The reported frequencies of these clinical associations vary, and the quality of evidence supporting them is generally weak. Self-reported survey data4 indicates that approximately 40% of POTS patients experience migraines, 20%–30% meet criteria for hypermobile Ehlers-Danlos syndrome or hypermobility spectrum disorder,23 and about 15% have a comorbid autoimmune disease. A review analyzing the rates of POTS and other forms of orthostatic intolerance in patients with Ehlers-Danlos syndrome found that orthostatic intolerance and tachycardia occurred in 35%–50% of patients with hypermobility spectrum disorder.24 Some POTS patients exhibit symptoms suggestive of abnormal mast cell activation, reporting episodes of flushing, urticaria, dyspnea, headache, and gastrointestinal symptoms such as diarrhea, nausea, and vomiting.25 Hypermobility spectrum disorder and mast cell activation disorder may coexist in some POTS patients.

Upon initial presentation, POTS is often misdiagnosed as an anxiety disorder. A large-scale survey of POTS patients revealed that 77% were initially told they had a psychiatric or psychological disorder before receiving a POTS diagnosis.

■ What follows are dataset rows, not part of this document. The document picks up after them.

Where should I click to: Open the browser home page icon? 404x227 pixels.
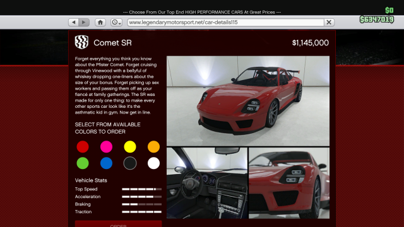coord(100,23)
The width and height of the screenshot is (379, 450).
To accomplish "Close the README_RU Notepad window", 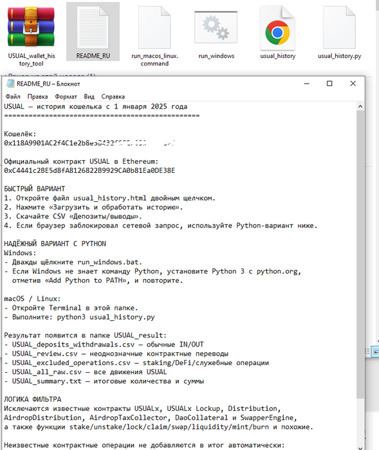I will [353, 84].
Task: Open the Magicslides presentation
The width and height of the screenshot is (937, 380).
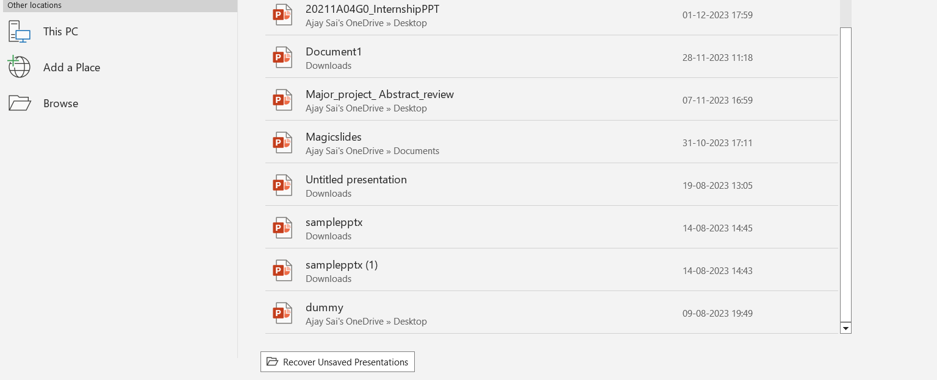Action: click(334, 137)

This figure decreased to 37% after accurate diagnosis.4 These misdiagnoses likely occur because anxiety can be associated with tachycardia, palpitations, and lightheadedness, symptoms that overlap with POTS.

Pathophysiology: Understanding the Mechanisms of POTS

Figure 1 illustrates some of the proposed pathophysiological mechanisms underlying POTS. A majority of POTS patients exhibit low cardiac stroke volume,26 which may contribute to the sinus tachycardia. Subgroups of POTS patients are characterized by features such as increased sympathetic nervous system activity (hyperadrenergic POTS),17 partial peripheral sympathetic denervation leading to relative central hypovolemia (neuropathic POTS),27 and low blood volume (absolute hypovolemia),28 which may influence other hemodynamic findings. Hyperadrenergic symptoms can include tremors, anxiety, migraines, and angina-like chest pain.22 Some disruptions in the autonomic nervous system, especially the sympathetic nervous system, may be primary (central hyperadrenergic POTS) or secondary to another physiological abnormality, such as hypovolemia.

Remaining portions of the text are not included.